Riceviamo e pubblichiamo:

“Cari concittadini, giovedì 3 novembre, mosso sia da informazione personale di alcuni cittadini “preoccupati”, che per il ruolo che ricopro nella veste di consigliere comunale, intorno alle 19, mi sono recato a visitare i ventidue ragazzi extracomunitari arrivati a Ronciglione, ed alloggiati in una villa privata appena fuori città.
Sono tutti molto giovani tra i 18 e i 25 anni, provengono per lo più dal Senegal e dalla Guinea. Parlando con loro, mi hanno riferito di non possedere documenti e di non aver ancora effettuato visite mediche approfondite (come analisi e vaccinazioni).
Hanno aggiunto però che tra poco tempo l’iter sarà completato e fino a quel momento non possono uscire per alcun motivo.
I carabinieri, più o meno ogni due giorni, passano a fare una visita di controllo. Infine, un responsabile di origine palestinese mi ha riferito che a breve ne arriveranno altri trenta.
Alla luce di tutto ciò ecco le mie considerazioni in merito.

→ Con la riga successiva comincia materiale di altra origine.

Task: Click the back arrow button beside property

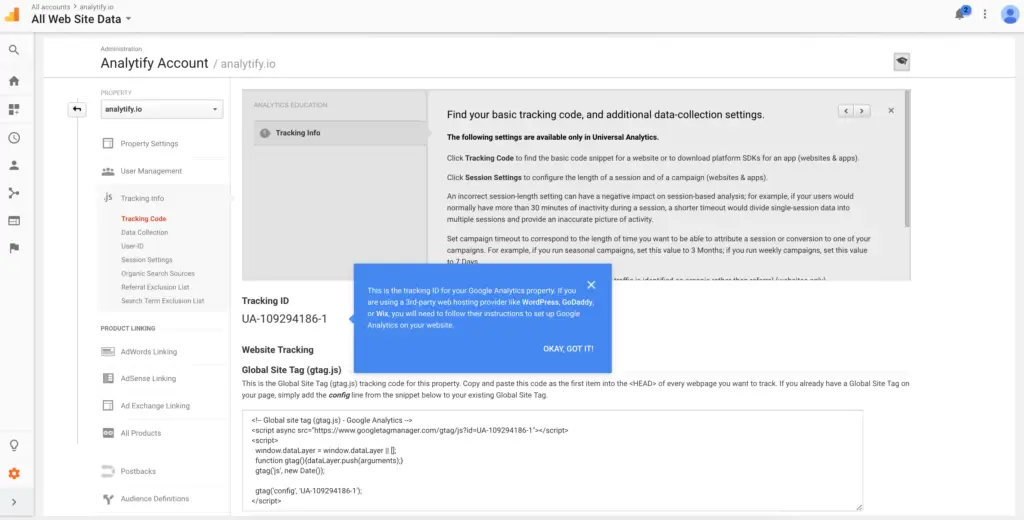Action: [77, 109]
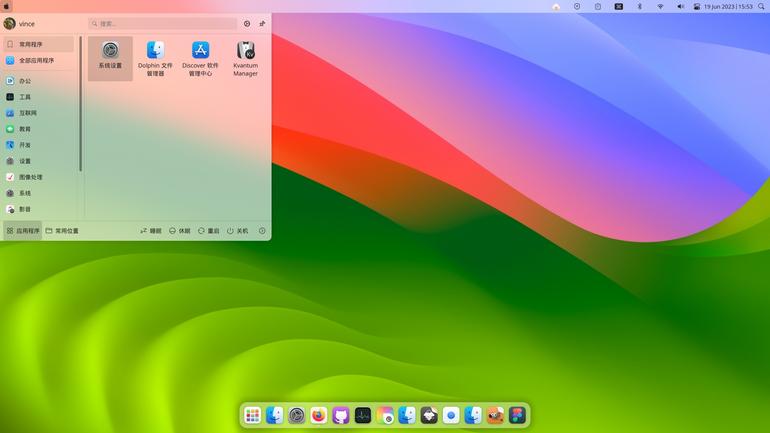Open the GitHub Desktop dock icon

point(341,415)
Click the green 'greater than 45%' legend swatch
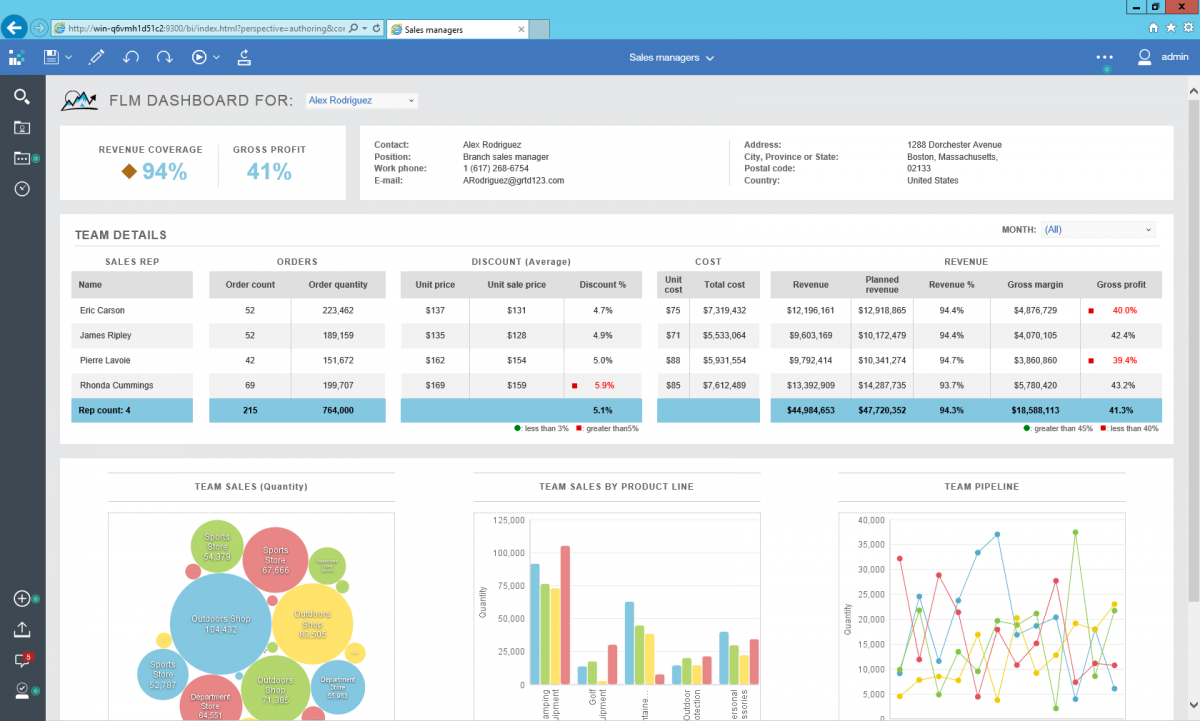The image size is (1200, 721). click(x=1026, y=427)
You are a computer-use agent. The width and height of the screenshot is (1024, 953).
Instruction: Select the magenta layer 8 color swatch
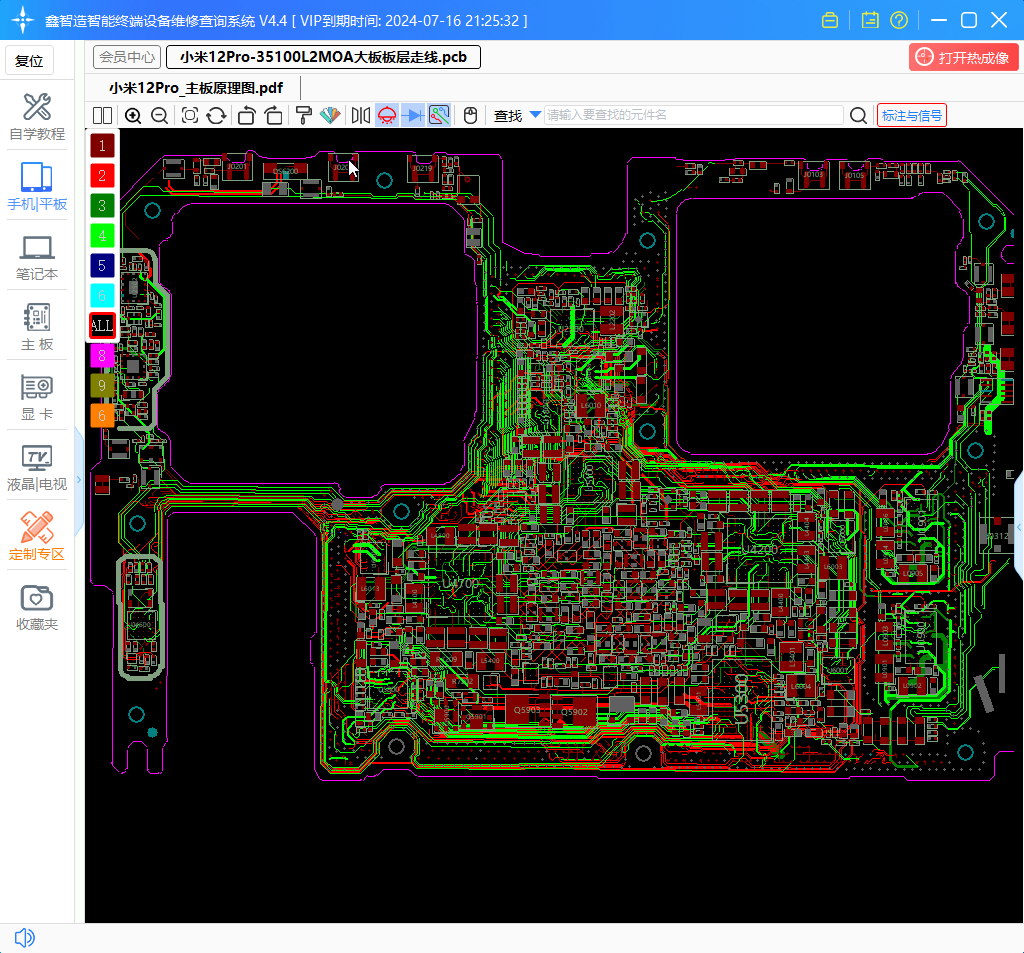pos(102,355)
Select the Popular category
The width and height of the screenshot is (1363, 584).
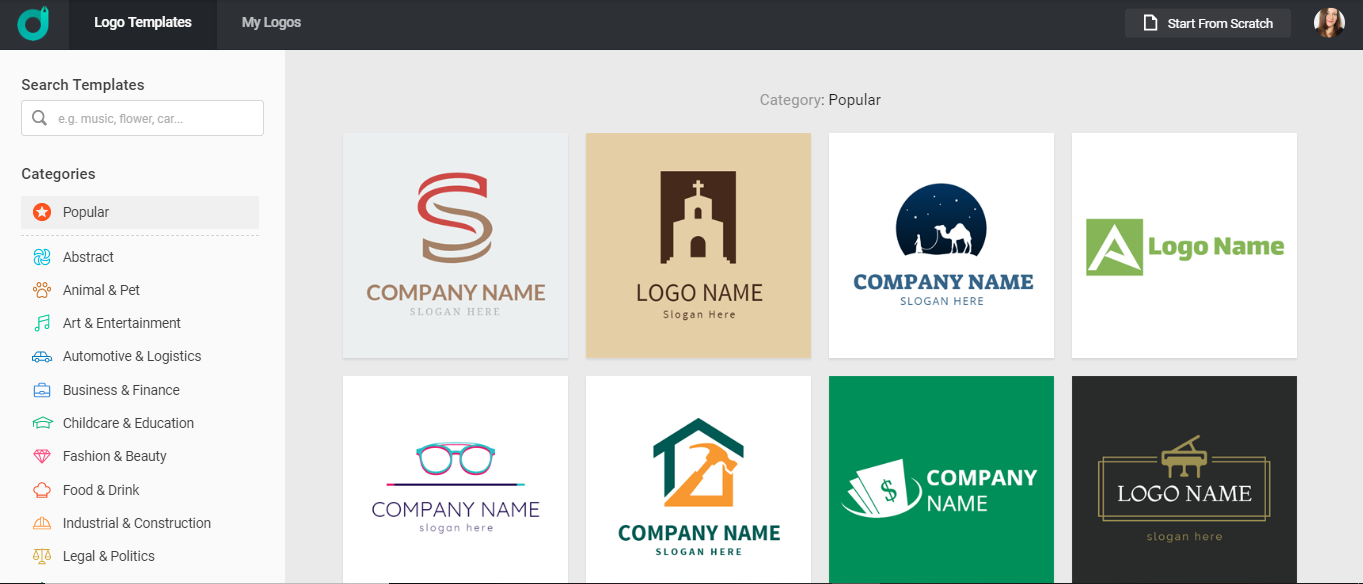pyautogui.click(x=86, y=212)
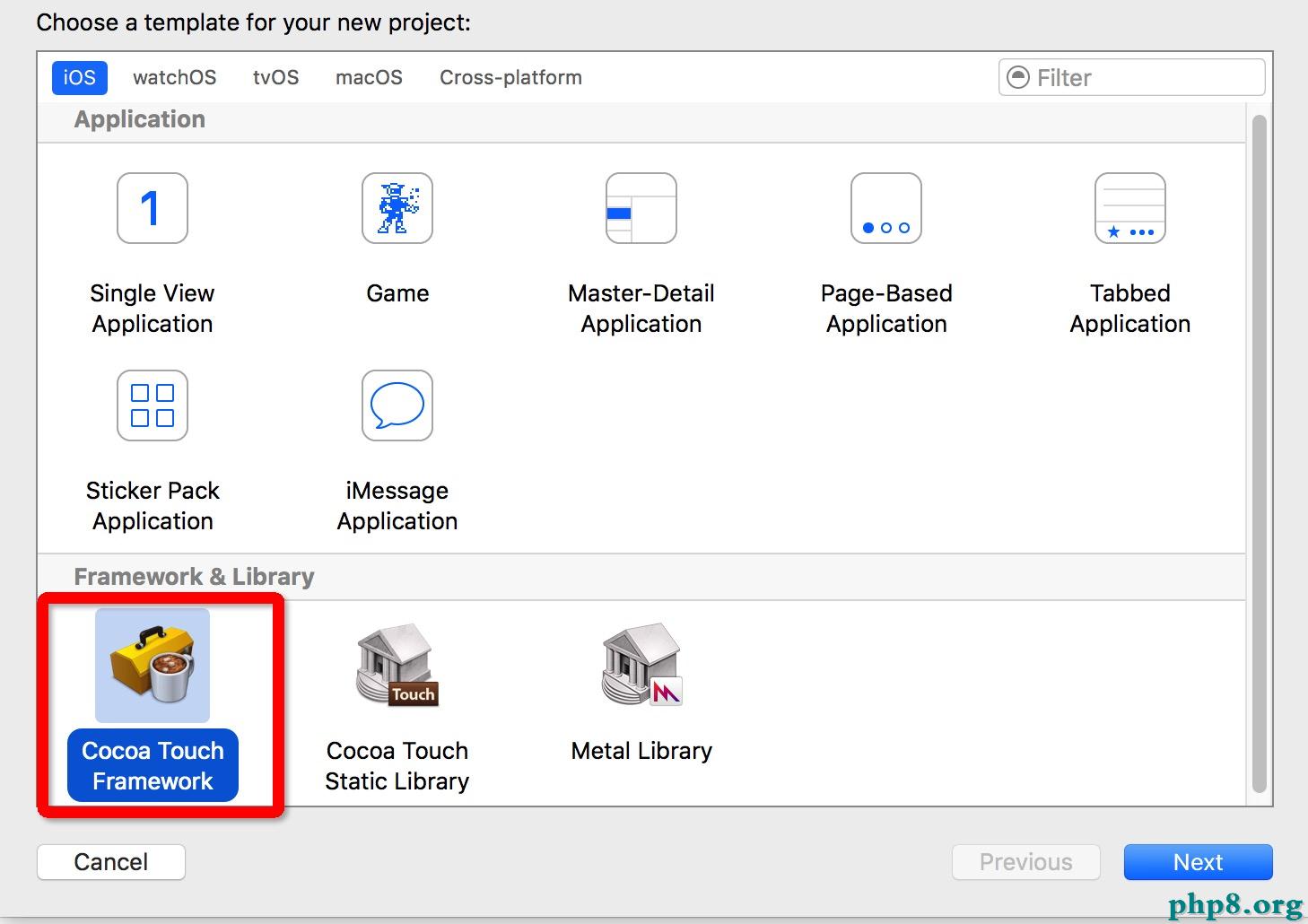Choose the Sticker Pack Application icon
Image resolution: width=1308 pixels, height=924 pixels.
coord(153,405)
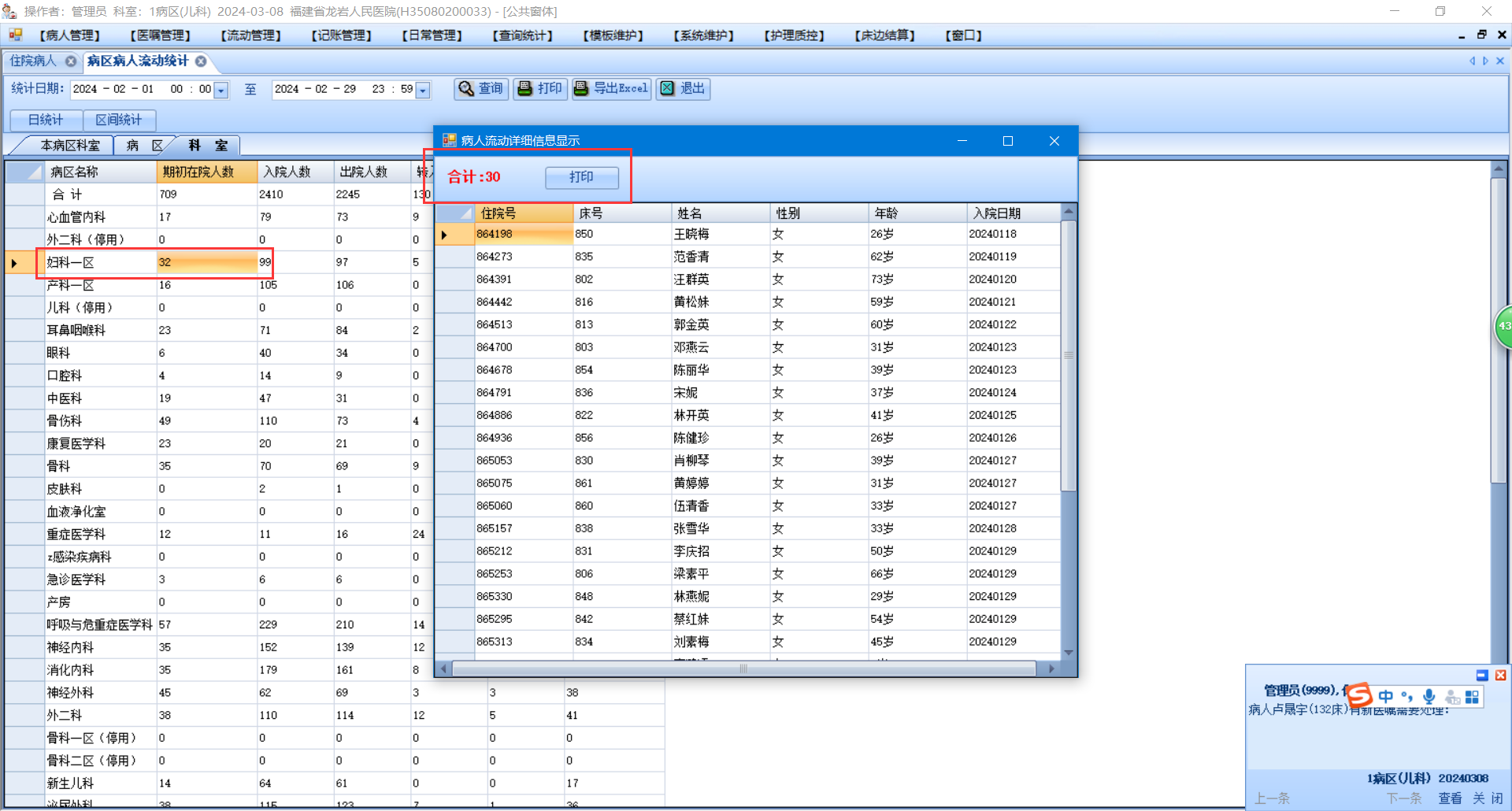The width and height of the screenshot is (1512, 811).
Task: Click the 区间统计 button
Action: click(119, 120)
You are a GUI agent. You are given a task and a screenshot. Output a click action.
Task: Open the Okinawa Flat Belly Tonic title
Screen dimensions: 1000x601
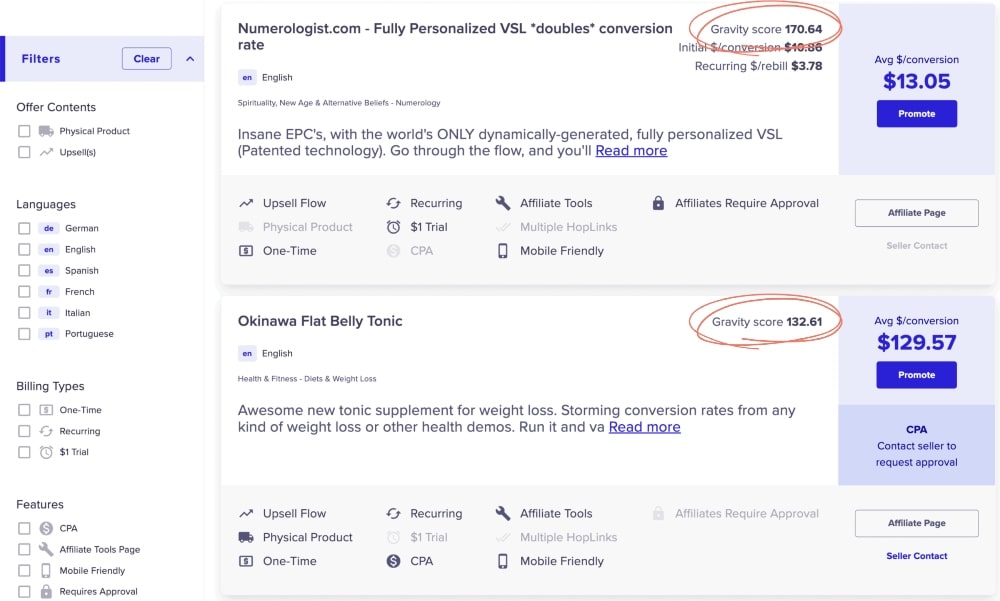tap(320, 321)
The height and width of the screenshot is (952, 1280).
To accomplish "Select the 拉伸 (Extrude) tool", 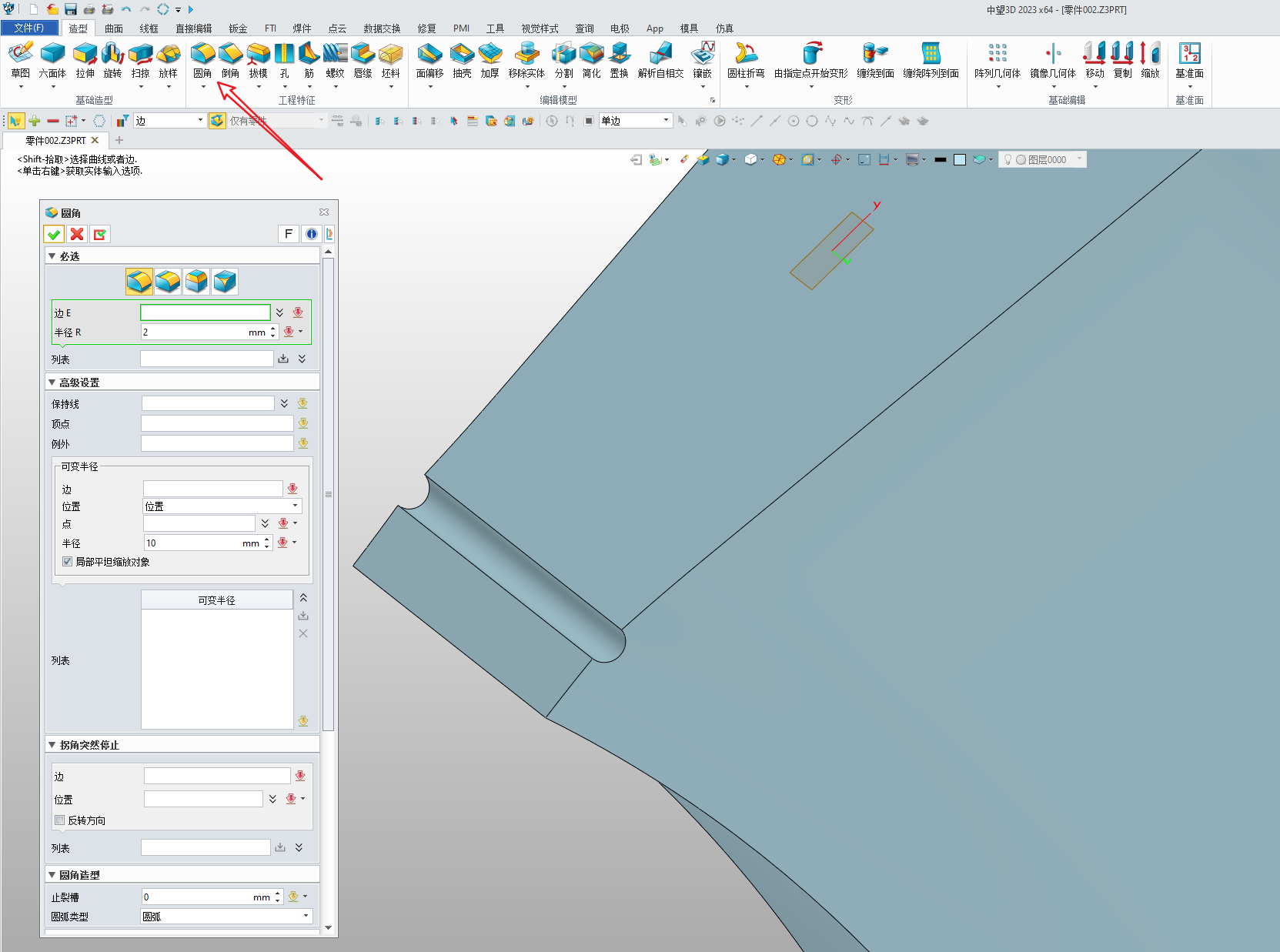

Se la Prefettura impone ai Comuni di ospitare queste persone nel loro territorio (a loro dire attraverso l’utilizzo di fondi europei), di certo, appena usciranno di li, si creerà di certo una sorta di problematica sociale.
Innanzitutto: cosa faranno questi giovani ragazzi?
Considerata anche la situazione drammatica crescente di molti concittadini, credo sia opportuno e – qui mi rivolgo al sindaco, permettendomi di dargli solo un consiglio – cercare di creare degli incontri per capire come rendere possibile e favorire l’integrazione, come inserirli all’interno della comunità facendoli anche sentire utili.
A mio modo di vedere è impensabile far finta di nulla, come fin adesso è stato fatto, così come non può essere neanche sufficiente dire – tramite scarna comunicazione su pagina facebook del Comune del 22 ottobre- che “rispetto a questi arrivi il Comune di Ronciglione è, allo stato, del tutto estraneo”.
Tanti sindaci hanno preso una posizione o affrontato responsabilmente il problema.
In ogni caso, adesso sono passati 24 giorni e tutto ancora tace, come se ci fosse una sorta di lasciar correre, nonostante l’intero paese sia ormai a conoscenza della situazione. Ad ogni buon conto, non credo che il silenzio sia la strategia migliore, né per quelle persone né tantomeno per i cittadini, considerato che a breve, come da loro stessi affermato, aumenterà la loro presenza e diverranno un numero considerevole rispetto agli abitanti di Ronciglione.”